— Your task —
Transcribe the stretch of entries below from the line with "Task: Open App Dashboard in top menu" through the line with "The height and width of the screenshot is (896, 1200).", exactly and with both ends included; leave out all other lines.

:: Extracted information ::

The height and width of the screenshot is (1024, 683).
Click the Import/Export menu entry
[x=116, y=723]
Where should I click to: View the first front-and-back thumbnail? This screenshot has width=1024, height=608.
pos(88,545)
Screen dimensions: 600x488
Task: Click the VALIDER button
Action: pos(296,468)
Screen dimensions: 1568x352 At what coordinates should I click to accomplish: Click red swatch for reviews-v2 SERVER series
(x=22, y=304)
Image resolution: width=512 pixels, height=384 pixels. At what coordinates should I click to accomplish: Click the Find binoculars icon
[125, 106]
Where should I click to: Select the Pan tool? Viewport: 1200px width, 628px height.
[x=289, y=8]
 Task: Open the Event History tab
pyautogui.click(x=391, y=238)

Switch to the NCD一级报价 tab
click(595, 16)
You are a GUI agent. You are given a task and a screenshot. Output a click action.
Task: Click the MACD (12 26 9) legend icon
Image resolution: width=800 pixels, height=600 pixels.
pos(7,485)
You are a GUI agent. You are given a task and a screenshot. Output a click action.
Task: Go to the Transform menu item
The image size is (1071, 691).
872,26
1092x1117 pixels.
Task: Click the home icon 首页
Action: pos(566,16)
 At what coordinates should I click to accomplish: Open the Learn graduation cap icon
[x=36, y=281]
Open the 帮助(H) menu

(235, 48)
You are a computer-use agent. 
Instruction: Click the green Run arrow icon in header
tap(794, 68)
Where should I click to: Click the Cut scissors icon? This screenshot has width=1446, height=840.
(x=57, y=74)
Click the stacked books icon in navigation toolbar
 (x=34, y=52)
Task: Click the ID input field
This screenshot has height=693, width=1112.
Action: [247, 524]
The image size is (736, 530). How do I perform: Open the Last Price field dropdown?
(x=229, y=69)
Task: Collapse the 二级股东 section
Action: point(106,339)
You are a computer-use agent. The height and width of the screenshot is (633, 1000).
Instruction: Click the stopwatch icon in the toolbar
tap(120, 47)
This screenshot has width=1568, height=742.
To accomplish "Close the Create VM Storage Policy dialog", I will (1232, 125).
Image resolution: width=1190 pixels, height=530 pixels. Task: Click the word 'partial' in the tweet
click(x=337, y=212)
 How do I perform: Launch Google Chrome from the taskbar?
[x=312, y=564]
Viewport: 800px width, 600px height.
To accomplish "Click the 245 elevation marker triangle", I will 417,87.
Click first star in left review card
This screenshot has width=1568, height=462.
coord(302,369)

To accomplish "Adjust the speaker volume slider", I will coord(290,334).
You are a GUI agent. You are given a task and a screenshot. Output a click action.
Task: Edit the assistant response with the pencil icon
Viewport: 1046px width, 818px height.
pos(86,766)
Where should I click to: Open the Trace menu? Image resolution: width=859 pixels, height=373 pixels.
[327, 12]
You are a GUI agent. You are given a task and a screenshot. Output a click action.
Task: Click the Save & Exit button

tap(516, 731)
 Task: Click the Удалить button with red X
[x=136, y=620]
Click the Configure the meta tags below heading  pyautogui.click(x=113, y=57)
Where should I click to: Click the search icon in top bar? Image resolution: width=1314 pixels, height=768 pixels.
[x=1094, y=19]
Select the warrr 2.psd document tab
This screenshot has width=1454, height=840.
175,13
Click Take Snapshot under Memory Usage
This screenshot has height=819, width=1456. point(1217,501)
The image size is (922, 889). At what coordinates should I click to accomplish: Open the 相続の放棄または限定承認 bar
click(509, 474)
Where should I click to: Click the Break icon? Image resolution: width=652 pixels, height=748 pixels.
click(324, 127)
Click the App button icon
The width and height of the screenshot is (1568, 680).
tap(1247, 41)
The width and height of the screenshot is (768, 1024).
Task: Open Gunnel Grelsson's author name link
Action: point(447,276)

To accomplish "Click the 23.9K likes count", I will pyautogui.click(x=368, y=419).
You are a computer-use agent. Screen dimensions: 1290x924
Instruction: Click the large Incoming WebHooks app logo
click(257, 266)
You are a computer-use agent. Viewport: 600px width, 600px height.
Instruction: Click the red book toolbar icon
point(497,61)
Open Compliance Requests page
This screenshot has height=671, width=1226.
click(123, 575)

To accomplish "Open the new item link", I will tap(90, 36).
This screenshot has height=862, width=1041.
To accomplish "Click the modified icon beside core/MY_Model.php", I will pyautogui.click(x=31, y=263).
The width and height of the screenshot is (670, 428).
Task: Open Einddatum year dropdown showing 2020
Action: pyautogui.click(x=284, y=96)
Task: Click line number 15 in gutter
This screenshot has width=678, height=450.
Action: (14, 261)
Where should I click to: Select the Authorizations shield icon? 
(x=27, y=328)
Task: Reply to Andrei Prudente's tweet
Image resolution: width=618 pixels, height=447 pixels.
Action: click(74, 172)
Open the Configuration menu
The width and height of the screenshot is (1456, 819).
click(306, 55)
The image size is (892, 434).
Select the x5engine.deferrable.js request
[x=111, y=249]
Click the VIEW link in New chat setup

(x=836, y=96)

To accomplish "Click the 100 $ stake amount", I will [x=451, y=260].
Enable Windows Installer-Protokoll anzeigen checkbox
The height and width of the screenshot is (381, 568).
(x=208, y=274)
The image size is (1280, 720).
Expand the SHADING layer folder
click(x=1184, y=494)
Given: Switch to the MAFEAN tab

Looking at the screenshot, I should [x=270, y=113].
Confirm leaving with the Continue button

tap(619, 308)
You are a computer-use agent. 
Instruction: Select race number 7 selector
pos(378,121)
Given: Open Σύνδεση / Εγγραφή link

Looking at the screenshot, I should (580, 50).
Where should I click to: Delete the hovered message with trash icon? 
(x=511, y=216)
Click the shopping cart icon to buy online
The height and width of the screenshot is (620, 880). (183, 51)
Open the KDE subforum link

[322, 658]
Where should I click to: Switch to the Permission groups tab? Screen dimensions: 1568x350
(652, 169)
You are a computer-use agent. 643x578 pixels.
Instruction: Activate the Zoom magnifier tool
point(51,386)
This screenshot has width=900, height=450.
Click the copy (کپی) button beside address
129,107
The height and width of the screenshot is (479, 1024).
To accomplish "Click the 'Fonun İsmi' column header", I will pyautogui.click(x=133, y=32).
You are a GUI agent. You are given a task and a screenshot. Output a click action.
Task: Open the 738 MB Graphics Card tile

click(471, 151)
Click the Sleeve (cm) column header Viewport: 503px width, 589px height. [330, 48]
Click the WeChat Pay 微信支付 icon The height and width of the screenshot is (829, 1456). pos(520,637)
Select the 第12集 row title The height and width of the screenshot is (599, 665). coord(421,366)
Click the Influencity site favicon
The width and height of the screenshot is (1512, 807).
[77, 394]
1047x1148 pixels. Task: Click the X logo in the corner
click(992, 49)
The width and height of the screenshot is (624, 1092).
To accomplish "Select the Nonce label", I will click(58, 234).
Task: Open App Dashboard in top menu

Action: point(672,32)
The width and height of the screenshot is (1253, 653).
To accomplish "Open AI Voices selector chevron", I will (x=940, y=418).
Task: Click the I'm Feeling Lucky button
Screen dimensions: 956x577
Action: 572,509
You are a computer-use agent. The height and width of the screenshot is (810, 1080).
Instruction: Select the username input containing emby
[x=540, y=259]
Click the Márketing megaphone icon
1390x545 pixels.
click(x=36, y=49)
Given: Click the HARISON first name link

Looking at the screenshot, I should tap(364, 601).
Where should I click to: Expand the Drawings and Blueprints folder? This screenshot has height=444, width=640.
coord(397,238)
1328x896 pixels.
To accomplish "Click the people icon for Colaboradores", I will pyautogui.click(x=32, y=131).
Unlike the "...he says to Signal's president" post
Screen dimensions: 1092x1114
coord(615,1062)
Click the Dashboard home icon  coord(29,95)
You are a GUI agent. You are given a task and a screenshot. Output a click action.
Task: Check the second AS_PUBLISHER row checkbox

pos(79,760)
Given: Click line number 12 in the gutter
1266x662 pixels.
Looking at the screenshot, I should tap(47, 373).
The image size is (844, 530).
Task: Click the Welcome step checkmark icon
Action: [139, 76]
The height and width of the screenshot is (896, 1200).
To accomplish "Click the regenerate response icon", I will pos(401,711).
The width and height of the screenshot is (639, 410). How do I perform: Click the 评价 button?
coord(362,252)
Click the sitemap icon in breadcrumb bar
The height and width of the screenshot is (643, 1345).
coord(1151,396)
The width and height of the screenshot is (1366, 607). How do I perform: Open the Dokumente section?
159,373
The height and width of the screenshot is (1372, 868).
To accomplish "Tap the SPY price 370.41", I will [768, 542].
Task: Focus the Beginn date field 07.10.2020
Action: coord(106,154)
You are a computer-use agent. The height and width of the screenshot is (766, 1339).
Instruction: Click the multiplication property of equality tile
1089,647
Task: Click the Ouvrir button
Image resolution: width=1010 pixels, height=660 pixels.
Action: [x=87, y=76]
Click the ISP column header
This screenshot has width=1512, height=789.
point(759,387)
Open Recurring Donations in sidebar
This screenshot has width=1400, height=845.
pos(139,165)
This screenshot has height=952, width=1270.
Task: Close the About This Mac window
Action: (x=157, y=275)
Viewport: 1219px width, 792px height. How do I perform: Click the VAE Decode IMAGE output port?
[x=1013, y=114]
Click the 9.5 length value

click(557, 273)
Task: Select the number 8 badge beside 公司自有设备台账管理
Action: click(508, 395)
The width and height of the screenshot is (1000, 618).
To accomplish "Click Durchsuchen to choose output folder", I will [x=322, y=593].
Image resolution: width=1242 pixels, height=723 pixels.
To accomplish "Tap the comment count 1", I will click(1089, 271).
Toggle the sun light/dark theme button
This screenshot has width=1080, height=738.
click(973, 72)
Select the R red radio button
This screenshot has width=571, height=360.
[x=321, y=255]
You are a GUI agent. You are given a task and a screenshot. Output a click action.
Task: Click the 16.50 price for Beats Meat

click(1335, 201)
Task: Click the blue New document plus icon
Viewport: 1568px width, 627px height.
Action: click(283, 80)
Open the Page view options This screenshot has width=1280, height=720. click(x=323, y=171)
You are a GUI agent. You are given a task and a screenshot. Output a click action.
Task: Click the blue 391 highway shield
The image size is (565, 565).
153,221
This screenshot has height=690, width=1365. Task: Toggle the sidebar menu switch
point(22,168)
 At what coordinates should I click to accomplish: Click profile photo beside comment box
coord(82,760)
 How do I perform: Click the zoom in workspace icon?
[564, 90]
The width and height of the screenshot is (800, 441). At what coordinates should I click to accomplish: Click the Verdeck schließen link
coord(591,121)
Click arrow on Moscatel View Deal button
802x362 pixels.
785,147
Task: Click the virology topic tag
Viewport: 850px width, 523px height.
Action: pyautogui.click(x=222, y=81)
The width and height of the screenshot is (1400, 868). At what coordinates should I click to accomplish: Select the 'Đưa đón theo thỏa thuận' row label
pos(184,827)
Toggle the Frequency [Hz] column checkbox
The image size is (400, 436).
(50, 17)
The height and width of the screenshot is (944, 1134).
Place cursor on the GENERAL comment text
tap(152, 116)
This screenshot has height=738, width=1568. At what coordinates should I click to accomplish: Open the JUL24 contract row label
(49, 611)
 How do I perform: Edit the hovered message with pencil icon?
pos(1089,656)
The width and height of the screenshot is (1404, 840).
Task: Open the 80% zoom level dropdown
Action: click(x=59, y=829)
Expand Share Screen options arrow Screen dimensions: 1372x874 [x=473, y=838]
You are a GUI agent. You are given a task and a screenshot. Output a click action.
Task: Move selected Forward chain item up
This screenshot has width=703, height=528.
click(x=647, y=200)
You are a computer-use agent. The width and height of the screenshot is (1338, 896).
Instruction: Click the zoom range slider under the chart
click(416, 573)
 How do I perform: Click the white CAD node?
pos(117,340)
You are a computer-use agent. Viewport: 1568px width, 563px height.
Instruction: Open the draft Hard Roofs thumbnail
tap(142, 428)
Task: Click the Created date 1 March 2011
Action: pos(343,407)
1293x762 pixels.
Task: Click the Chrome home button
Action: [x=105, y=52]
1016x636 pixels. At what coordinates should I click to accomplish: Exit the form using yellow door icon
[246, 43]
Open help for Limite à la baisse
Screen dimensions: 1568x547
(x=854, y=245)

:::

— Problem solution —
Task: Open App Dashboard in top menu

Action: point(672,32)
The width and height of the screenshot is (1253, 653).
To accomplish "Open AI Voices selector chevron", I will (x=940, y=418).
Task: Click the I'm Feeling Lucky button
Screen dimensions: 956x577
Action: 572,509
You are a computer-use agent. The height and width of the screenshot is (810, 1080).
Instruction: Select the username input containing emby
[x=540, y=259]
Click the Márketing megaphone icon
1390x545 pixels.
click(x=36, y=49)
Given: Click the HARISON first name link

Looking at the screenshot, I should tap(364, 601).
Where should I click to: Expand the Drawings and Blueprints folder? This screenshot has height=444, width=640.
coord(397,238)
1328x896 pixels.
To accomplish "Click the people icon for Colaboradores", I will pyautogui.click(x=32, y=131).
Unlike the "...he says to Signal's president" post
Screen dimensions: 1092x1114
coord(615,1062)
Click the Dashboard home icon  coord(29,95)
You are a GUI agent. You are given a task and a screenshot. Output a click action.
Task: Check the second AS_PUBLISHER row checkbox

pos(79,760)
Given: Click line number 12 in the gutter
1266x662 pixels.
Looking at the screenshot, I should tap(47, 373).
The image size is (844, 530).
Task: Click the Welcome step checkmark icon
Action: [139, 76]
The height and width of the screenshot is (896, 1200).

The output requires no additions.